Extracted records
- - -

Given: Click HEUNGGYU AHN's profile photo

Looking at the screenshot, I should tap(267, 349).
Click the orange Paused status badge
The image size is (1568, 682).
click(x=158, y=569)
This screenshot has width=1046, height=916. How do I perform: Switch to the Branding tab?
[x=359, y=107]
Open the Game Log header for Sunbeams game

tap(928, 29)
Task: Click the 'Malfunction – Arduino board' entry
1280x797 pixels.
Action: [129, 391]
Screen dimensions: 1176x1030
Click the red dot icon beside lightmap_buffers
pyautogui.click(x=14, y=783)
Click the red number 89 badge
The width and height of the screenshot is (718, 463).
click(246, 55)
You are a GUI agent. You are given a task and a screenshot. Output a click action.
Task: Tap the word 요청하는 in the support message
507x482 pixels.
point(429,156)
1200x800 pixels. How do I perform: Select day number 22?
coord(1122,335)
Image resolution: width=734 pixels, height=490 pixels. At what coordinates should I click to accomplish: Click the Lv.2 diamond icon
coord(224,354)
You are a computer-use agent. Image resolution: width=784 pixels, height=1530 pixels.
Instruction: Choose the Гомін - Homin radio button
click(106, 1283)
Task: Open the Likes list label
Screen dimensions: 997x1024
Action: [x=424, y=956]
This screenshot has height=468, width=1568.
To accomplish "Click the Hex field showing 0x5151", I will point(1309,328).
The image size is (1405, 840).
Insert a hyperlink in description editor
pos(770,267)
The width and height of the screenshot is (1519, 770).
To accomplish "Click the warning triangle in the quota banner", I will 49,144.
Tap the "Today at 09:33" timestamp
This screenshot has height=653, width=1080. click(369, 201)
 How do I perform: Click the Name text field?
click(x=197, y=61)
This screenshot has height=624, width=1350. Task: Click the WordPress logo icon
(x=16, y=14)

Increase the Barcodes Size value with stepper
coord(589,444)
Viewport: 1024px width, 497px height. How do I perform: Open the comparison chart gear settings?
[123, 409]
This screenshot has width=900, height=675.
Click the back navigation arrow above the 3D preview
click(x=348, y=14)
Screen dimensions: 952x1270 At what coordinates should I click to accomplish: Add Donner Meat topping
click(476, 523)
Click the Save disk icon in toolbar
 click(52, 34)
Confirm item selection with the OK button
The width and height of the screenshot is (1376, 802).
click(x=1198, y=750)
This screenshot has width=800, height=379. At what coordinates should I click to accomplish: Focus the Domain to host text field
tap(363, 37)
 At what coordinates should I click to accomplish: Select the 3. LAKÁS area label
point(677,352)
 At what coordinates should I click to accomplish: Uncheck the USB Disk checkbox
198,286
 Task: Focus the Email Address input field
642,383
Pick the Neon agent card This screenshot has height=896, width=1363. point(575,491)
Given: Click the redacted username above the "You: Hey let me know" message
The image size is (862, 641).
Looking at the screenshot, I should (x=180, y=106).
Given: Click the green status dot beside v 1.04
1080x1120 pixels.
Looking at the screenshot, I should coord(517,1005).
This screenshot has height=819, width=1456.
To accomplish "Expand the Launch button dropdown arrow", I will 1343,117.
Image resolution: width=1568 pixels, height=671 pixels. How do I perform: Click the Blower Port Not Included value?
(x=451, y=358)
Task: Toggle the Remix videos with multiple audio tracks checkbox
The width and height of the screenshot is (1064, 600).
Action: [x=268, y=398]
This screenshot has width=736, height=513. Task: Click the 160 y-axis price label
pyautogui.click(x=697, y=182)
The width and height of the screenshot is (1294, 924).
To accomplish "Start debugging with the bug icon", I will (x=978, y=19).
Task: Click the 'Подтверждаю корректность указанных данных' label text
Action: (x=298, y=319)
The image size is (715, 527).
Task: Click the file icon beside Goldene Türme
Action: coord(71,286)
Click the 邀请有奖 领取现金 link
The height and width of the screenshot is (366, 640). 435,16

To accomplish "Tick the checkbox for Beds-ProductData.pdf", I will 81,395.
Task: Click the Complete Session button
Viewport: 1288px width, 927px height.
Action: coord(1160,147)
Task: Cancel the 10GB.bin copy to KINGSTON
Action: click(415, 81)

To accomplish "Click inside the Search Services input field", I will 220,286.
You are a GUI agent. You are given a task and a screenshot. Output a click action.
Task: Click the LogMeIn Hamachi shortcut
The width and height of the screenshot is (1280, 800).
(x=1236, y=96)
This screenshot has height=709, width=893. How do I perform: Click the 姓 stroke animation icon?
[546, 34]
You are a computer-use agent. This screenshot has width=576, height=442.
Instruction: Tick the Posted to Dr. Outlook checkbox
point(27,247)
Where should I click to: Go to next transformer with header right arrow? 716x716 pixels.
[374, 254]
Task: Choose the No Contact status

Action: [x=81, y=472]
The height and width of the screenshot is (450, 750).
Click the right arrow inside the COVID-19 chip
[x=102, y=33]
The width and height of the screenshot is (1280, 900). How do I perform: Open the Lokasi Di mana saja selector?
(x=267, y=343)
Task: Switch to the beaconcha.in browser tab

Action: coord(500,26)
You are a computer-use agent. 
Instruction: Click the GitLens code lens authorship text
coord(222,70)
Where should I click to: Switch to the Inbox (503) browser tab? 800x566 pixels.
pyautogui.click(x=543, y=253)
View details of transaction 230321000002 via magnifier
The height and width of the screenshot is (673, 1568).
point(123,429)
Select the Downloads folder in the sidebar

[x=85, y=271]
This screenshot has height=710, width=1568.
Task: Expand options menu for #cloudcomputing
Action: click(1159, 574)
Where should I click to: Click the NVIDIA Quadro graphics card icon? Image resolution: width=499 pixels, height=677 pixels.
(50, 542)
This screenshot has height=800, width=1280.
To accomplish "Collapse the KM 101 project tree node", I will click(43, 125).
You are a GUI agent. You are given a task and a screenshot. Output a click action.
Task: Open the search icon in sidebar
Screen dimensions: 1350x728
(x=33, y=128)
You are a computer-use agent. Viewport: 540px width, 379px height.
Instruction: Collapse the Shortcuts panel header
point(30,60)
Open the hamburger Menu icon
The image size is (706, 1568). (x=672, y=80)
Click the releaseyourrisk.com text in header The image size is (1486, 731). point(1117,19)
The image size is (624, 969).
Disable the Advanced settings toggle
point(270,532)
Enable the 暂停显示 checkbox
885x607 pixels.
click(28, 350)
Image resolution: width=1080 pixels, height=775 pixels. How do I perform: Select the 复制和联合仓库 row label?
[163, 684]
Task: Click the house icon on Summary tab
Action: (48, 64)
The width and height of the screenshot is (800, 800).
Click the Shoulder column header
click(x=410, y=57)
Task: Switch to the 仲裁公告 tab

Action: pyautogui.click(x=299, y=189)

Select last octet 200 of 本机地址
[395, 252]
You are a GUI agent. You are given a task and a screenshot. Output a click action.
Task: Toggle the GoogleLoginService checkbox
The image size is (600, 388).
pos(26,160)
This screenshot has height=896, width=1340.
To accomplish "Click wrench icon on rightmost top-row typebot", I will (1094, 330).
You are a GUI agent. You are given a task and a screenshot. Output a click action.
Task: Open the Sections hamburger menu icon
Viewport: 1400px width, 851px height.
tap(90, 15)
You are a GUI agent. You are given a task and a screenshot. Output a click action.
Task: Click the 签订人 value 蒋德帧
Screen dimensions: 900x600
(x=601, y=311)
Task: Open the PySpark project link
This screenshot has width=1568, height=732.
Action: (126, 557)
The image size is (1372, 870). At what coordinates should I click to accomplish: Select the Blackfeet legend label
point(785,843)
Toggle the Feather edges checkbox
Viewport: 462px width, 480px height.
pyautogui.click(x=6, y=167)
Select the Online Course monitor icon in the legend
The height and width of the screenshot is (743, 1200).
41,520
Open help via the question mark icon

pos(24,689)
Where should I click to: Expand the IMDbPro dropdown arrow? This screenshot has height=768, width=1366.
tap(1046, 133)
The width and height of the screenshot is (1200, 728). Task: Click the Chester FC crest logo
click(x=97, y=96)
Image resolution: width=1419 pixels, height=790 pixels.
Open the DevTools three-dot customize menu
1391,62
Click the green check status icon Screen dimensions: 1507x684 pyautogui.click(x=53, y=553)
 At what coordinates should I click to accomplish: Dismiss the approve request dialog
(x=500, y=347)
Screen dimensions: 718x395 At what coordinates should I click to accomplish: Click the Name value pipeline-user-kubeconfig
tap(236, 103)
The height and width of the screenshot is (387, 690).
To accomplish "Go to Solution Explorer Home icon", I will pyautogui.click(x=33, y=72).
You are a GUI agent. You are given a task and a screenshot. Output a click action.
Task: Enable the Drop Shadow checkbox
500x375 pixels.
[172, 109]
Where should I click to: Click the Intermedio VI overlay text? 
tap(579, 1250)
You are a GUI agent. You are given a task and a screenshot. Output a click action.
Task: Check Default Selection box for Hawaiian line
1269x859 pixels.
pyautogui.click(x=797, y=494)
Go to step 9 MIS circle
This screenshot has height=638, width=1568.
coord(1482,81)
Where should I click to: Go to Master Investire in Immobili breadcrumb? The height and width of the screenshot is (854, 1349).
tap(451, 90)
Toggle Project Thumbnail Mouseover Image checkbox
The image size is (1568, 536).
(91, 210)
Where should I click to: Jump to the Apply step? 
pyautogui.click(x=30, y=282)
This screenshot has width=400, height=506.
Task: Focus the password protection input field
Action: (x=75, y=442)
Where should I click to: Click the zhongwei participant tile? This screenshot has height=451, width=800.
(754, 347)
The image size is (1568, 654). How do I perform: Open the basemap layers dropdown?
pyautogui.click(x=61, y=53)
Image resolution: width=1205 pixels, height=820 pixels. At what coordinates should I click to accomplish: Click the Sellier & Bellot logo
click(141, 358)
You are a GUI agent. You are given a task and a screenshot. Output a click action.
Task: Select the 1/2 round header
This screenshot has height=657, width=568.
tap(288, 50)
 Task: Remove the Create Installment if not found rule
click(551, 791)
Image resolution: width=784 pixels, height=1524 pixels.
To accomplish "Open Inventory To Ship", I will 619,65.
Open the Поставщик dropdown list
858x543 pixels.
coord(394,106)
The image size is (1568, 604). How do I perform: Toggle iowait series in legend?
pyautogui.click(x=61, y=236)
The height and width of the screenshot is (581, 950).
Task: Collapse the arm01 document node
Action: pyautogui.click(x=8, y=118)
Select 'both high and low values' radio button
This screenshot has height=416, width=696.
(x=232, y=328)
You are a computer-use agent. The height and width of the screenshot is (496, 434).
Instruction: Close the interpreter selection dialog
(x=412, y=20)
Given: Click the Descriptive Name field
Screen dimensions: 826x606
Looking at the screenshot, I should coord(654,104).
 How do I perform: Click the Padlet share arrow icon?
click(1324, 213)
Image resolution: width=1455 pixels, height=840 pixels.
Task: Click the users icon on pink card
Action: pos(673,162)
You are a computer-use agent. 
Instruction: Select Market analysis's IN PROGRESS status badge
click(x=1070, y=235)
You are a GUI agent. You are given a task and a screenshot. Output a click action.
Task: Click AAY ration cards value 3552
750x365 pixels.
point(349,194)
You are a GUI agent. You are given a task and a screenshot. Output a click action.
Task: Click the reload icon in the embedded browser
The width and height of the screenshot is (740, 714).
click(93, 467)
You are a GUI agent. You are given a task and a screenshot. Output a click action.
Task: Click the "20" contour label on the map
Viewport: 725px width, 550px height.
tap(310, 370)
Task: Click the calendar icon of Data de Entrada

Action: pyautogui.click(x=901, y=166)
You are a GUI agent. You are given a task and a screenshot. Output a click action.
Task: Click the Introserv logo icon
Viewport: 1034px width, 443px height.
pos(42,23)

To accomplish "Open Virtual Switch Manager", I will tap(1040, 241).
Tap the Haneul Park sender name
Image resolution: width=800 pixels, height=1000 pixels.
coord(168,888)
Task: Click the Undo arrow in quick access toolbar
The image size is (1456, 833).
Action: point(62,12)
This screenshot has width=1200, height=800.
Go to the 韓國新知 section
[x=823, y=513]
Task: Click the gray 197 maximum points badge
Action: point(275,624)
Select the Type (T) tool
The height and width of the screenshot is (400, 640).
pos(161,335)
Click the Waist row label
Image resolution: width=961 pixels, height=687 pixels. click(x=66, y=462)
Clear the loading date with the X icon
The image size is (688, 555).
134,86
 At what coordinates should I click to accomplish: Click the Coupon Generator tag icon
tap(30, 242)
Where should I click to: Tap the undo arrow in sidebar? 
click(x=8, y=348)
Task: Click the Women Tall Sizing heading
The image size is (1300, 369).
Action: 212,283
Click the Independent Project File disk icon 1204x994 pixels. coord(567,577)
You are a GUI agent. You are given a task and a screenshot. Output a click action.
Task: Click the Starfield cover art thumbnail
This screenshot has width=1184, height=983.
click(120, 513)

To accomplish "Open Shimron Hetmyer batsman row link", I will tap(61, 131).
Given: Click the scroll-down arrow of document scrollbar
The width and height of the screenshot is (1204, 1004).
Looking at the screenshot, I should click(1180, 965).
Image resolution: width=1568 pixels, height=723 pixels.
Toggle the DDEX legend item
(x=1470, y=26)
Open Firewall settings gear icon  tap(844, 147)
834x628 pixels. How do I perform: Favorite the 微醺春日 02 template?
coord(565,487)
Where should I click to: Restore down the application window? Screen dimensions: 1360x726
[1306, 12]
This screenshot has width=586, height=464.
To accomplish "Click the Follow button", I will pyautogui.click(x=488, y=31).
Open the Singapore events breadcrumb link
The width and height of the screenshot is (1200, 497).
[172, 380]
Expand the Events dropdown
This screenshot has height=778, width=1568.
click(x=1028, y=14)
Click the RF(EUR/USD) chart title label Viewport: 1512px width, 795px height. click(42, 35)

- - -

_The task_: Only the lines above from the line with "This screenshot has width=1184, height=983." to the line with "Given: Click the scroll-down", those two lines included, should be reproduced exactly.

_Worked solution_:
This screenshot has width=1184, height=983.
click(120, 513)

To accomplish "Open Shimron Hetmyer batsman row link", I will tap(61, 131).
Given: Click the scroll-down arrow of document scrollbar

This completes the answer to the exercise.